### TEXT SECTION

_ _ _ _ _ _ _

10 things to do to get the best out of your redundancy
griboed

Originally published at Ripples on water. You can comment here or there.

 “Redundancy announcement came as a  shock. No one could believe that after all the hard work we put in and just when the tide was turning round  the company was going into liquidation. There was silence only interrupted by suppressed sighs and sobs…”

It is a mixed feeling of fear, disappointment anger and sadness that we naturally experience in a redundancy situation however there is a lot to look forward to and be excited about when a redundancy happens.  It is the time to re-evaluate our life journey, count achievements and set new goals.

Here a 10  things to do to get the best out of your redundancy.

1. Treat redundancy as a gift

A lot of people get stuck in a rut of their daily lives and do not have time, desire or energy to become that happier and more successful person they wanted to be. Maybe it required additional qualification or knowledge or skill.  It is time to appreciate your freedom of choice, use the time to your advantage and start living your dream.

2. Apply for all the financial help the you are entitled to

In the UK there is a generous welfare system that will make your saving go a lot further. Sometimes you can ever get your mortgage get paid for. After all, you are not going to sign on for long and we and our employer have already paid  more that what we are about to take. For more information about available help please visit the government website

3. Take some time off

 “I always wanted to climb the Snowdon and Skyfell. I packed my backpack with emergency food supplies and crampons, said good-bye to my family and rode off on my motorbike.  North Wales and Lake District were covered with snow and there could not be better scenery for reflecting on the situation. When it was time to return I rode from Keswick to Portsmouth in one day full of resolve and ideas.”

_ _ _ _ _ _ _

### DATA TO USE
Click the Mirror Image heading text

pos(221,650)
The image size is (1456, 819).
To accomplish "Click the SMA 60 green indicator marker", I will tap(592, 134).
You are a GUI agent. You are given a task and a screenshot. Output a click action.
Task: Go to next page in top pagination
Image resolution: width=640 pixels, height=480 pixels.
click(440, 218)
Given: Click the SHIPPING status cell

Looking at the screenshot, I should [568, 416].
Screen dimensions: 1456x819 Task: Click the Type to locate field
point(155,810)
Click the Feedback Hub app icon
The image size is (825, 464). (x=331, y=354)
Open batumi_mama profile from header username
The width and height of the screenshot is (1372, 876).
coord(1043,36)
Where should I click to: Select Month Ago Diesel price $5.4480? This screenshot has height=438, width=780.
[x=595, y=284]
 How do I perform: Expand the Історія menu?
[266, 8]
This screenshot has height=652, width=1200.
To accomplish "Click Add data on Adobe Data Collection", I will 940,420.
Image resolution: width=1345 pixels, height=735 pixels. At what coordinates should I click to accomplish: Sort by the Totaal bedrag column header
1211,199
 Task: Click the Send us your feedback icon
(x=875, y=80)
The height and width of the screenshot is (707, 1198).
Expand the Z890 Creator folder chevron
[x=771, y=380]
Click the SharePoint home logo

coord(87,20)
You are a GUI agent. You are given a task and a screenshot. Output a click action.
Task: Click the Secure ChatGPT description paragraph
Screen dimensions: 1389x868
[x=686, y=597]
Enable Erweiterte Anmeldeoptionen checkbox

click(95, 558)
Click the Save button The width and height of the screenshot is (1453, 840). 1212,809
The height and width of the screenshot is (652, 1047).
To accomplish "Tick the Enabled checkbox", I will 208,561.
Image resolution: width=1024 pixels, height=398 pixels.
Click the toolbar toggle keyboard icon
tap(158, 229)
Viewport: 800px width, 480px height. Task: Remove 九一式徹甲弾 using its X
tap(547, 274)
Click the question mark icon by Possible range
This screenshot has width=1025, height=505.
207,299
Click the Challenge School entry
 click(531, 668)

_ _ _ _ _ _ _

### EXERCISES TO COMPLETE
A - Retype the redundancy post word for word, beginning at the words "It is a mixed" and stopping after "living your dream.".
B - In the listing, replace "SHIPPING" with "DELIVERY" and reproduce only the lines beginning at the line that has "Given: Click the SHIPPING status cell" and stopping after the line that has "point(155,810)", leaving all else unchanged.

### OUTPUTS IN ORDER
A -
It is a mixed feeling of fear, disappointment anger and sadness that we naturally experience in a redundancy situation however there is a lot to look forward to and be excited about when a redundancy happens.  It is the time to re-evaluate our life journey, count achievements and set new goals.

Here a 10  things to do to get the best out of your redundancy.

1. Treat redundancy as a gift

A lot of people get stuck in a rut of their daily lives and do not have time, desire or energy to become that happier and more successful person they wanted to be. Maybe it required additional qualification or knowledge or skill.  It is time to appreciate your freedom of choice, use the time to your advantage and start living your dream.

B -
Given: Click the DELIVERY status cell

Looking at the screenshot, I should [568, 416].
Screen dimensions: 1456x819 Task: Click the Type to locate field
point(155,810)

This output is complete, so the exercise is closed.